▶ Work item: Leave the pictures out and print, word for word, the lines below from the one with "Task: Select the Qty column header" through the final line.
START Exercise input
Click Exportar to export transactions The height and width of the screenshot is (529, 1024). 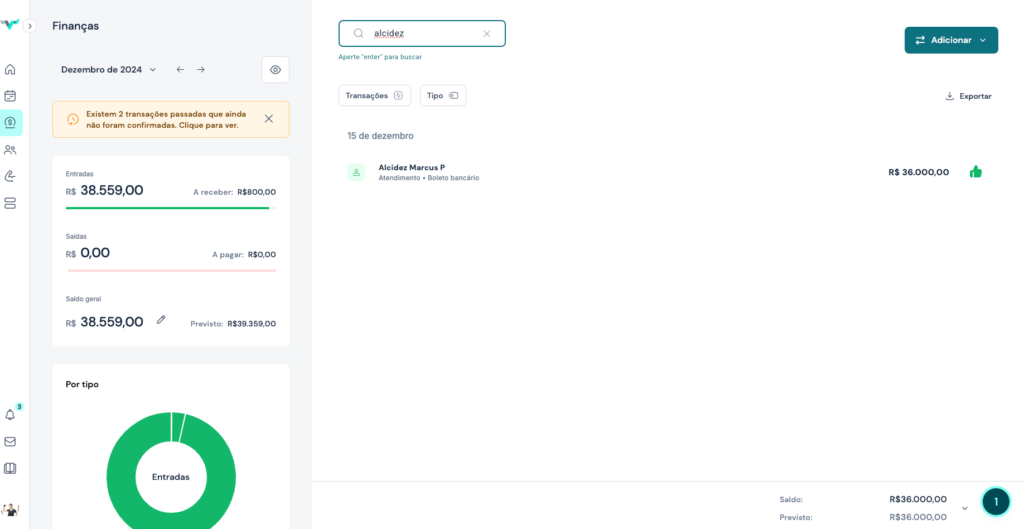tap(968, 96)
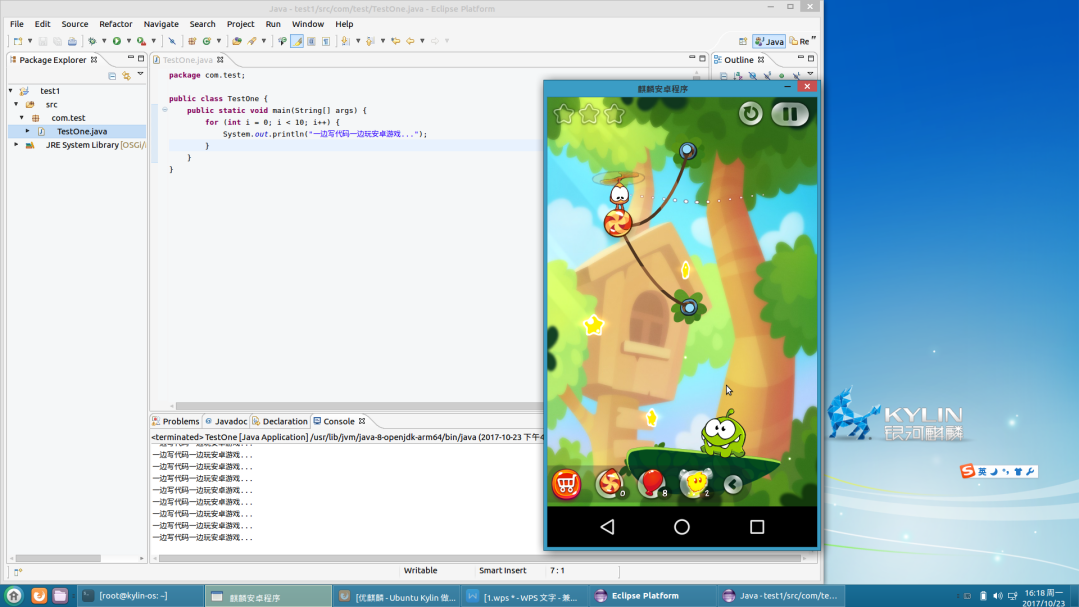Open the in-game shop cart icon

(566, 485)
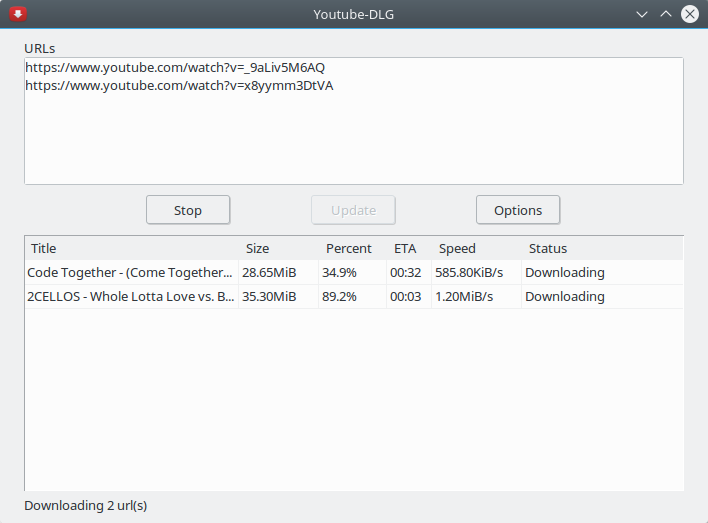Click the first URL ending in _9aLiv5M6AQ
This screenshot has height=523, width=708.
click(x=175, y=68)
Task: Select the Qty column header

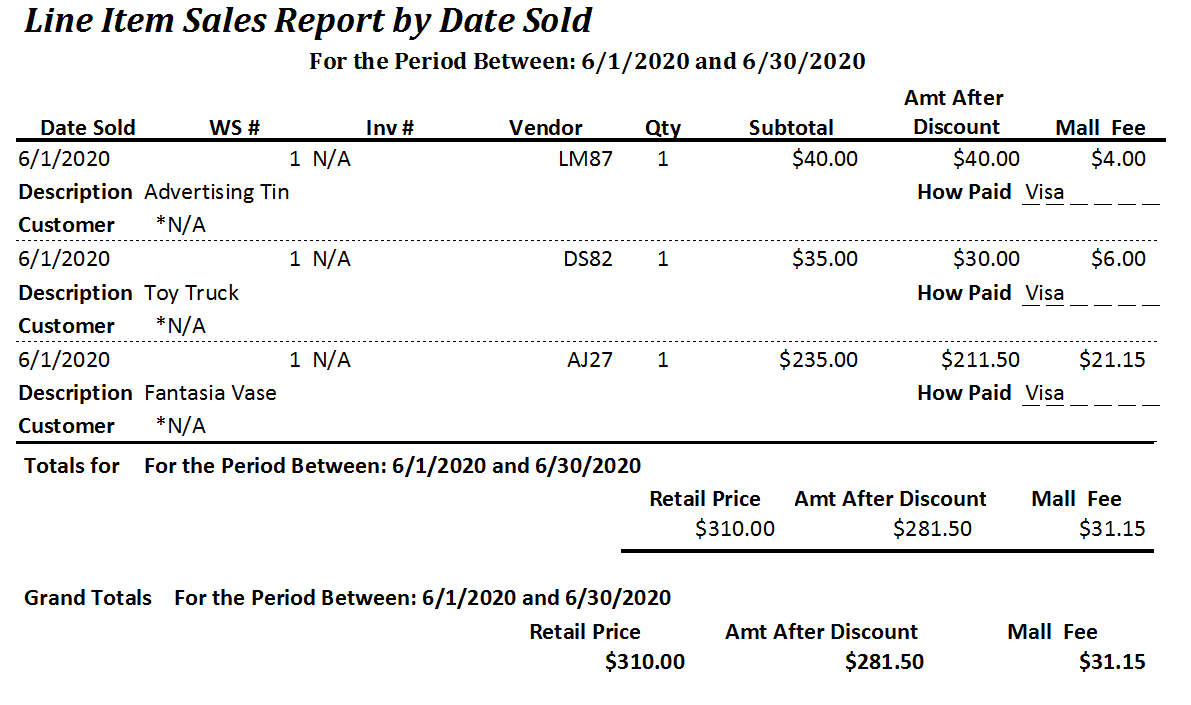Action: 662,127
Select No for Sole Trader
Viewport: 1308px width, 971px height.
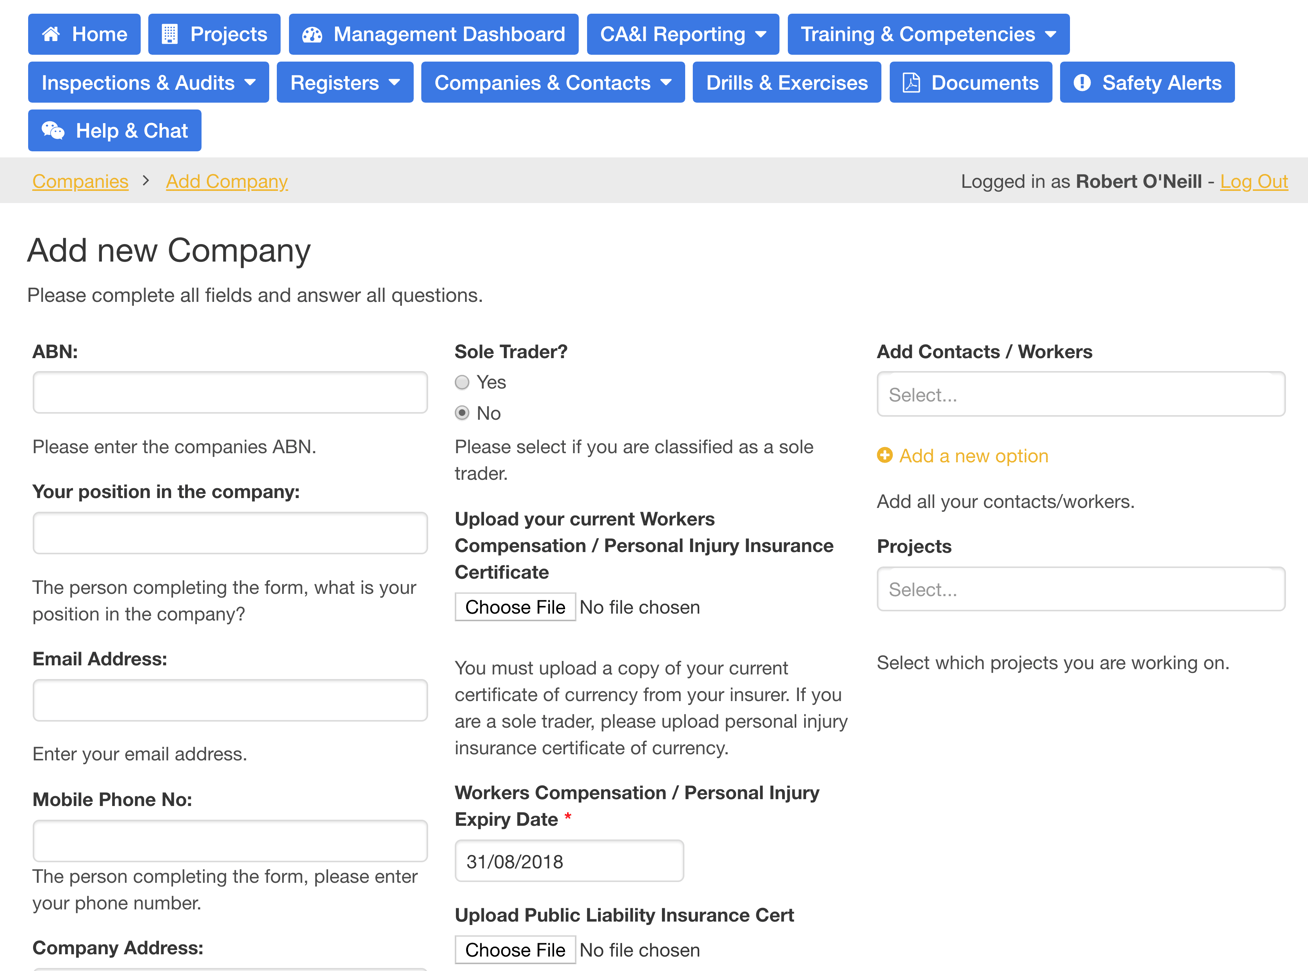click(x=461, y=413)
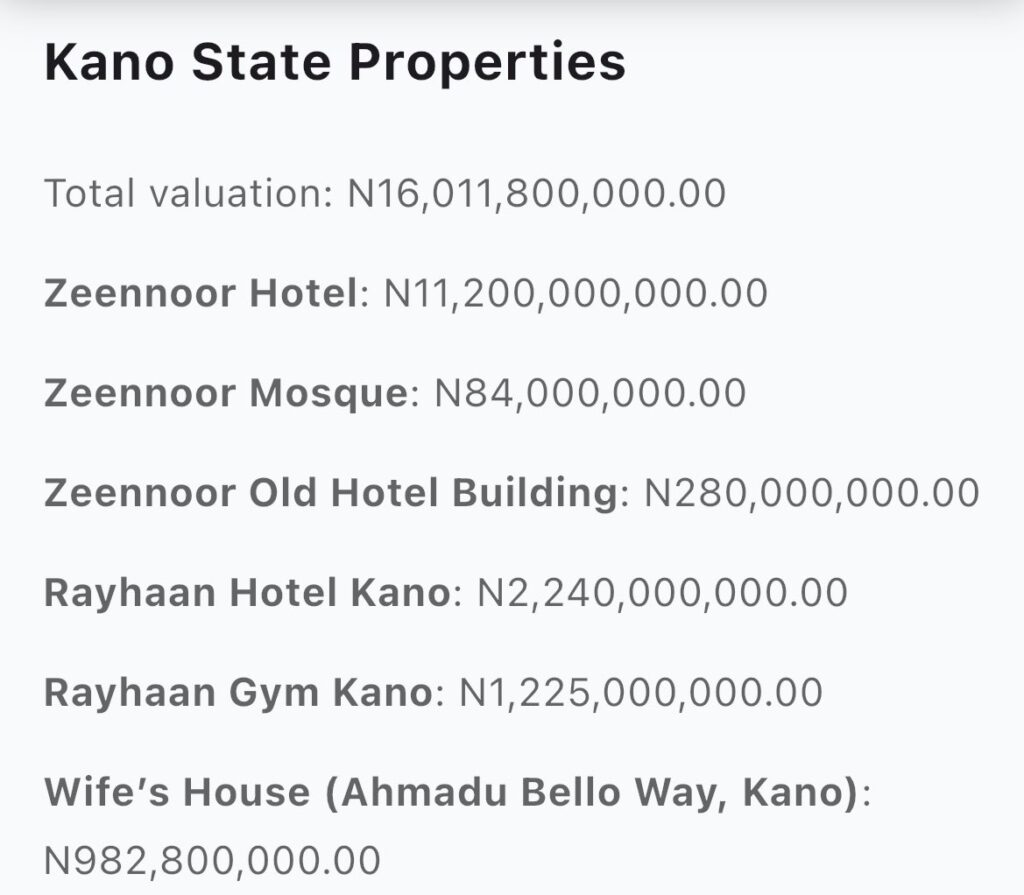Select the N982,800,000.00 house valuation
The width and height of the screenshot is (1024, 895).
click(x=212, y=860)
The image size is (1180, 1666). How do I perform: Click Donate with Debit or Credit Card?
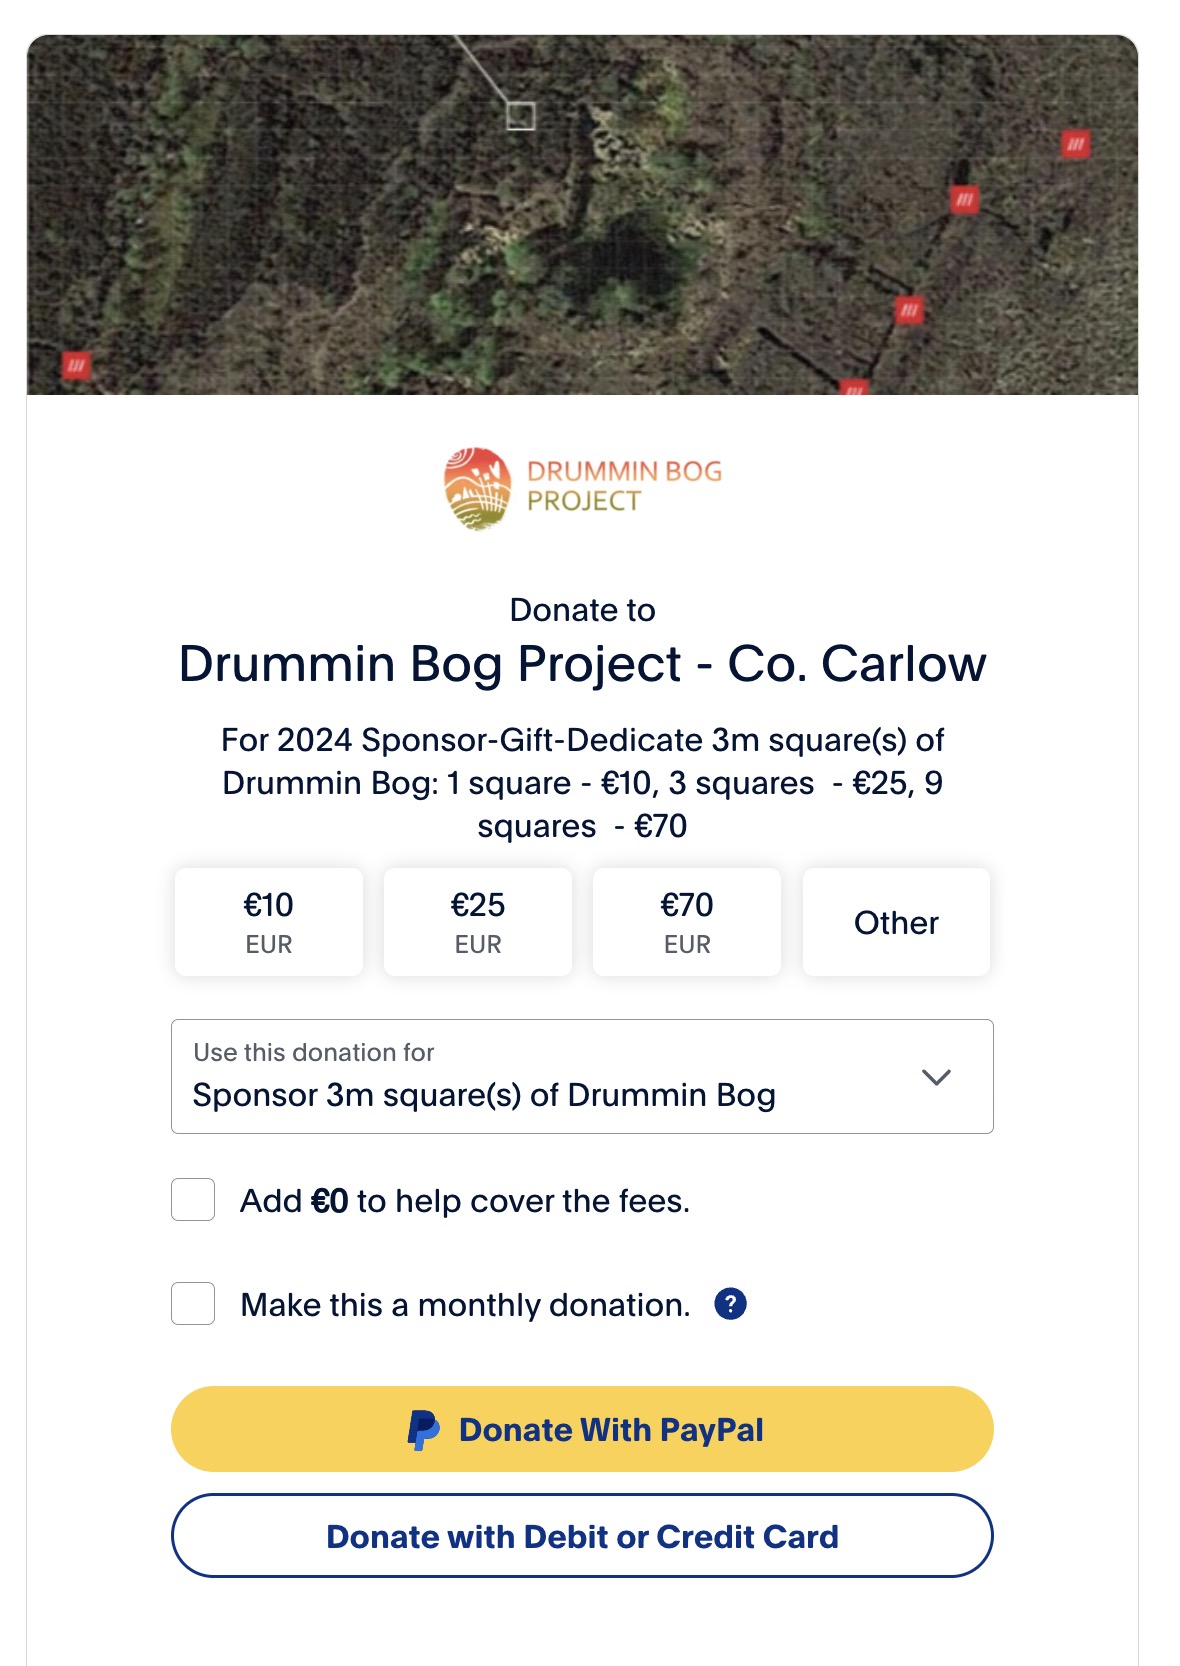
END Exercise input
▶ Result:
Task: Select the Qty column header

Action: 662,127
Select No for Sole Trader
Viewport: 1308px width, 971px height.
click(x=461, y=413)
Select the N982,800,000.00 house valuation
The width and height of the screenshot is (1024, 895).
click(x=212, y=860)
The image size is (1180, 1666). How do I perform: Click Donate with Debit or Credit Card?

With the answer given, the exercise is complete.